Este fin de semana hemos tenido mucho entre manos, así que no hemos podido hacer un pequeño viaje que teníamos programado. Sin embargo eso no quiere decir que haya que renunciar a disfrutar. Hemos logrado inventar planes cerca de casa, alguna pequeña excursión y días con amigos que nos han venido genial para recargar pilas y romper con la rutina.

Así que hoy hacemos bocatas y cogemos la mochila porque nos vamos al santuario de la Virgen de la Fuensanta.

Se trata de una excursión cómoda, a 30 minutos de casa y en un entorno natural que tan necesario es para desconectar y relajar cuerpo y mente. Nosotros, como íbamos con las niñas, llegamos hasta arriba en coche, pero puedes aparcar abajo y subir el monte andando o en bici para los que estéis más en forma… Una vez arriba lo primero que hicimos fue visitar el santuario por dentro que es precioso.

Fue una visita rápida porque se estaba celebrando una boda y no éramos precisamente presencia discreta.
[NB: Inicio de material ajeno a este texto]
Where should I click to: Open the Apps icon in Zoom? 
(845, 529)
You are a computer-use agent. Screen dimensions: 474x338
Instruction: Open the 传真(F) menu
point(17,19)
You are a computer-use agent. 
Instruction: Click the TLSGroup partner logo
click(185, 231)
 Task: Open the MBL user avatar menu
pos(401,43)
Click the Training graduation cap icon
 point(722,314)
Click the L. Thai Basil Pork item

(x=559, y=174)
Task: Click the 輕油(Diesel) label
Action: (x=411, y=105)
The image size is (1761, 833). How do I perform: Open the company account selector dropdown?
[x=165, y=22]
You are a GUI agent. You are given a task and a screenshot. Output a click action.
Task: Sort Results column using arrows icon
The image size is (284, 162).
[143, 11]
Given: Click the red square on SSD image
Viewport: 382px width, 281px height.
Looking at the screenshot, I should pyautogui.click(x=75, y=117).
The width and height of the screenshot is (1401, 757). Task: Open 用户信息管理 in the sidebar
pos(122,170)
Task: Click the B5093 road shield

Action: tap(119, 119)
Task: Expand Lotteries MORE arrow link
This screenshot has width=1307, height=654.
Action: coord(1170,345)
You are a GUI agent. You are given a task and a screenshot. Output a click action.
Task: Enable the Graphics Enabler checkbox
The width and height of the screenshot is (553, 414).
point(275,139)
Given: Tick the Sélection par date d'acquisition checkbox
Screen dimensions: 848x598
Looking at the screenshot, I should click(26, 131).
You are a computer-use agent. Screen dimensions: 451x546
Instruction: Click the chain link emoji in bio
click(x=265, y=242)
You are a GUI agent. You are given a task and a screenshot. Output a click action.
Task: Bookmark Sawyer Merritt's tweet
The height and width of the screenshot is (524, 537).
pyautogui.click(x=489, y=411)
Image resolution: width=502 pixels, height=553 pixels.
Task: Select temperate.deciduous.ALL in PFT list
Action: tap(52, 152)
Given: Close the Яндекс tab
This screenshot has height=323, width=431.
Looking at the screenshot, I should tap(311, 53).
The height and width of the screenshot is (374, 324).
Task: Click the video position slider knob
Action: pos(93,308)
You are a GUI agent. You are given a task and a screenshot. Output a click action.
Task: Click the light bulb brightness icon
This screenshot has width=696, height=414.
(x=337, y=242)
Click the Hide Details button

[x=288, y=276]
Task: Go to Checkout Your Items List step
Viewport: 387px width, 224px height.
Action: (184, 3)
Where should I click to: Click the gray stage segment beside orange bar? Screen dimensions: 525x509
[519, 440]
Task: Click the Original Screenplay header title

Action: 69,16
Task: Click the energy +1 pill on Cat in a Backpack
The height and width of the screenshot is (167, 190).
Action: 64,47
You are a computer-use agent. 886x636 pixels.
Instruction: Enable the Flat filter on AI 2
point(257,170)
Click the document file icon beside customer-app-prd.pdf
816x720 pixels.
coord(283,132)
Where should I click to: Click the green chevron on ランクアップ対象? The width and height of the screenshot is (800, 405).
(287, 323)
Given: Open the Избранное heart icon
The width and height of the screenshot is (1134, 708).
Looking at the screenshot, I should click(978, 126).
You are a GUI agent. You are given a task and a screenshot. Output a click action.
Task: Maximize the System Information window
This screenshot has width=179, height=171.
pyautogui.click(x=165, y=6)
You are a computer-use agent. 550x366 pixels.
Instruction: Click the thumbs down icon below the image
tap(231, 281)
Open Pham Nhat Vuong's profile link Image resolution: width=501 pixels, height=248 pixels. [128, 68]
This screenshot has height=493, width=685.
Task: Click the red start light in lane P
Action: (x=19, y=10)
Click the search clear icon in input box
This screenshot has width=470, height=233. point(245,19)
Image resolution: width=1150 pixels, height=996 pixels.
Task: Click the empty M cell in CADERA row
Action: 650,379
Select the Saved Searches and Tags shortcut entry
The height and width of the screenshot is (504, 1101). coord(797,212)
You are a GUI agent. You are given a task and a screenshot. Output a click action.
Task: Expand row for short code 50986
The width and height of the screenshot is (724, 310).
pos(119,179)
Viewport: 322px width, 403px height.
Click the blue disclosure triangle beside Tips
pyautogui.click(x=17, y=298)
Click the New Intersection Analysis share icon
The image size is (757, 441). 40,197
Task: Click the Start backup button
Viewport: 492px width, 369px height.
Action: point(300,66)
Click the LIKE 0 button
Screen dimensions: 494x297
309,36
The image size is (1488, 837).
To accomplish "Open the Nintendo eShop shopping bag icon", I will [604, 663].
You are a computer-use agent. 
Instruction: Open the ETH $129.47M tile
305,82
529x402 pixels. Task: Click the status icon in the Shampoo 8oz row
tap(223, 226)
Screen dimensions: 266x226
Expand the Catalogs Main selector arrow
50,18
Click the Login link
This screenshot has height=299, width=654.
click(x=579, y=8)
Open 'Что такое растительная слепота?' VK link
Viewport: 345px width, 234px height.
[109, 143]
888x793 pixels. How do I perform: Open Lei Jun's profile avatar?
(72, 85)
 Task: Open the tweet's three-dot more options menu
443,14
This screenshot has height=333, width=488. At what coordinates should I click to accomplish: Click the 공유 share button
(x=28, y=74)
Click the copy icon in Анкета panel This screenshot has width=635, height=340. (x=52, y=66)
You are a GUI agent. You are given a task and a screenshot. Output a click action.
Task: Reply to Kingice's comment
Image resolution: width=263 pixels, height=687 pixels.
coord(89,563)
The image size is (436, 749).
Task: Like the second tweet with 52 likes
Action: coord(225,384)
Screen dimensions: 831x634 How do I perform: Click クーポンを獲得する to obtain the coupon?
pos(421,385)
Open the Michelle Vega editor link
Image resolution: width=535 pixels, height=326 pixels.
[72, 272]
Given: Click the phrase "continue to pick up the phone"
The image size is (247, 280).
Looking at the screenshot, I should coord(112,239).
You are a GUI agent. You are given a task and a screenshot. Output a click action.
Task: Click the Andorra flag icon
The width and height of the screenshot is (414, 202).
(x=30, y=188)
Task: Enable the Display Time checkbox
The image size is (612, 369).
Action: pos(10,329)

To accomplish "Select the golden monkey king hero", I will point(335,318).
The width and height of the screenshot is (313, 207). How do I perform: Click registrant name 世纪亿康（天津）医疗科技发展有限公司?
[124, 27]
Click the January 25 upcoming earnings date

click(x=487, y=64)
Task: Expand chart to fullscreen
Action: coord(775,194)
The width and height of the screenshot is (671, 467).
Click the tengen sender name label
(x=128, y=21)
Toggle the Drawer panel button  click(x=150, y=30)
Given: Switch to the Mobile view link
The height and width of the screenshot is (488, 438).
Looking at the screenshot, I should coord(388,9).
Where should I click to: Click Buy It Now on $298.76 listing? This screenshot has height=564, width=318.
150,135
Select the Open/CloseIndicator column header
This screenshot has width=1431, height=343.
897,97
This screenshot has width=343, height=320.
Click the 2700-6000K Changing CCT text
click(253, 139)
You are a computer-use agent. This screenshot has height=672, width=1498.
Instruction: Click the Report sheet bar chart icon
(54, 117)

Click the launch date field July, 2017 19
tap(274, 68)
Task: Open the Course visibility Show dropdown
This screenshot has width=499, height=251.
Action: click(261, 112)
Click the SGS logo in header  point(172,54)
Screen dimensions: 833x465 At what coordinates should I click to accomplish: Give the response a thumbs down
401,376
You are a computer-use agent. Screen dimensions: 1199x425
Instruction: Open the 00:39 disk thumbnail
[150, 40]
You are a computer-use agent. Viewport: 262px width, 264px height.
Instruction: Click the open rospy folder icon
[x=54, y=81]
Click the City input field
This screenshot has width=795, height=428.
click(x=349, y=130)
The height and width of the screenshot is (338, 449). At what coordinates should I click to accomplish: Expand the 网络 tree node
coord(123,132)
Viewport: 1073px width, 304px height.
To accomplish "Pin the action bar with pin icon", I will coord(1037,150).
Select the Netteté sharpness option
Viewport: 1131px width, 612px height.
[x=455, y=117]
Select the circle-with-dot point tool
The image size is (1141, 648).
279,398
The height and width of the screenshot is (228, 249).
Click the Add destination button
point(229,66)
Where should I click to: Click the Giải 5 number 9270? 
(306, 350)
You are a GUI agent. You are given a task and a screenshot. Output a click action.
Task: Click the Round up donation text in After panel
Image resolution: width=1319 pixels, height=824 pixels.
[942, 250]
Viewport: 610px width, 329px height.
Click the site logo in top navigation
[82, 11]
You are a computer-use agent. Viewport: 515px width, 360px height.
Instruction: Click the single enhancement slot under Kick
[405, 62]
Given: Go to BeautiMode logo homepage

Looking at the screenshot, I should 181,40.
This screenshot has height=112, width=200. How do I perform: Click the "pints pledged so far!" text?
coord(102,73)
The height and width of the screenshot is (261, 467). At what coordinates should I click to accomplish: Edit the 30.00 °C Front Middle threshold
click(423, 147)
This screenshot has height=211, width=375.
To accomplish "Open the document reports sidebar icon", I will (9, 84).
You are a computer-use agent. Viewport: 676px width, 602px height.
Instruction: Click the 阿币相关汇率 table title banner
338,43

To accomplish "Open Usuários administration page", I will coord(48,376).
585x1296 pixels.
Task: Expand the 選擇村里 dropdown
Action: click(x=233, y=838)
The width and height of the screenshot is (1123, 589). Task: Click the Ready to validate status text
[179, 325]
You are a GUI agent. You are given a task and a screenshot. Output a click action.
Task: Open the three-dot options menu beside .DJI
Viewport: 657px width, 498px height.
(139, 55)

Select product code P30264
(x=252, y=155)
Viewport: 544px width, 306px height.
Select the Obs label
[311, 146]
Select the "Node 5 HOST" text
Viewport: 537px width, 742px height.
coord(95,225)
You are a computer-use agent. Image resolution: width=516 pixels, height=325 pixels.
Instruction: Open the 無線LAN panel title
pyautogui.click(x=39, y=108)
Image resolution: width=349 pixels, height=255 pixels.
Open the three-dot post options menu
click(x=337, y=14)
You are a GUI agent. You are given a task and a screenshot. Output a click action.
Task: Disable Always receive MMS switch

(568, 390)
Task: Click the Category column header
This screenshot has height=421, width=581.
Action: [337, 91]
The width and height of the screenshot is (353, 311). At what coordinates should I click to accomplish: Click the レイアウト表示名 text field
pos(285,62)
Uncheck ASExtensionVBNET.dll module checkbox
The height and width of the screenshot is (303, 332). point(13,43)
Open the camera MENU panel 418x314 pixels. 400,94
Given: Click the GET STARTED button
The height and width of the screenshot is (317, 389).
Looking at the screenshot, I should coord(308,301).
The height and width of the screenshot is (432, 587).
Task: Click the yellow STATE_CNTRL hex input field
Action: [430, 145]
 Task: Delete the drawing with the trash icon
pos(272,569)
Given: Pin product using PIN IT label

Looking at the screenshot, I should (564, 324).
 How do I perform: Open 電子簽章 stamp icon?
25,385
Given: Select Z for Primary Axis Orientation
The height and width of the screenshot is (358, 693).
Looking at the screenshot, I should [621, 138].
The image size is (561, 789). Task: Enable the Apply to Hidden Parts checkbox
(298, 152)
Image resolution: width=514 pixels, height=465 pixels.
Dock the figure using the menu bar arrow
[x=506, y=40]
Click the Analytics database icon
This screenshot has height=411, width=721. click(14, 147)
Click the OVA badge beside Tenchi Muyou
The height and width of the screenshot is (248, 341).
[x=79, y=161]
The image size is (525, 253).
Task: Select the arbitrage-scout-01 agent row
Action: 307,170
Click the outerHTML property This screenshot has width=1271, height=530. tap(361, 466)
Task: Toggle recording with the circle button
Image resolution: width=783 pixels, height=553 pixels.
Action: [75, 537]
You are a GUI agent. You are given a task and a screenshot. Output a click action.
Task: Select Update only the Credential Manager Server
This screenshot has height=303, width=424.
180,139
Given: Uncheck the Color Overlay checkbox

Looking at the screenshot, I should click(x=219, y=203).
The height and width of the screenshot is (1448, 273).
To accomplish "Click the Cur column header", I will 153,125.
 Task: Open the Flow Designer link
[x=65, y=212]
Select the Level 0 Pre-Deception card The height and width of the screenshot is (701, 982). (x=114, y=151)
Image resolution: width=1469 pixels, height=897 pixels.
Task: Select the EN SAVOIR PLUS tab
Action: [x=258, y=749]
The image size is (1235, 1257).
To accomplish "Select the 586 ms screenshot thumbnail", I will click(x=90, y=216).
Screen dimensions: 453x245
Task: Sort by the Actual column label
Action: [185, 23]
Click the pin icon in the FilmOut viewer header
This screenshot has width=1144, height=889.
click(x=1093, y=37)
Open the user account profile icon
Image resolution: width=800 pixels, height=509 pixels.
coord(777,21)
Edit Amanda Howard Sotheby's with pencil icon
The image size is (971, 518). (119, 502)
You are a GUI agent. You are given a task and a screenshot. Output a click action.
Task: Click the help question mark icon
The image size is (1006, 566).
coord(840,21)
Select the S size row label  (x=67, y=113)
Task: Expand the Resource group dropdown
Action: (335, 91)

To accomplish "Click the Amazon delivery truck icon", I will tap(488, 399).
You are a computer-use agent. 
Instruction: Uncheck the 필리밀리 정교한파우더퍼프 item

Pero después dimos una vuelta a los alrededores, pudimos disfrutar de las vistas y nos encaminamos al pinar que rodea el santuario.

Los pinos dan un fresquito que seguimos necesitando por aquí a estas alturas del año… así que pudimos pasear sin morir en el intento. «Investigamos el bosque» cogimos palos, piedras y semillas, porque ir por ahí y no llevarte ningún recuerdo es como un jardín sin flores, parece ser.

Nos encanta conocer el entorno en el que vivimos y os animo a hacer lo mismo. Aunque lleves toda la vida en la misma ciudad probablemente haya sitios a los que aún no has ido cerca de ti, o rincones que te encantaron a los que te gustaría volver, ¿cerramos fecha?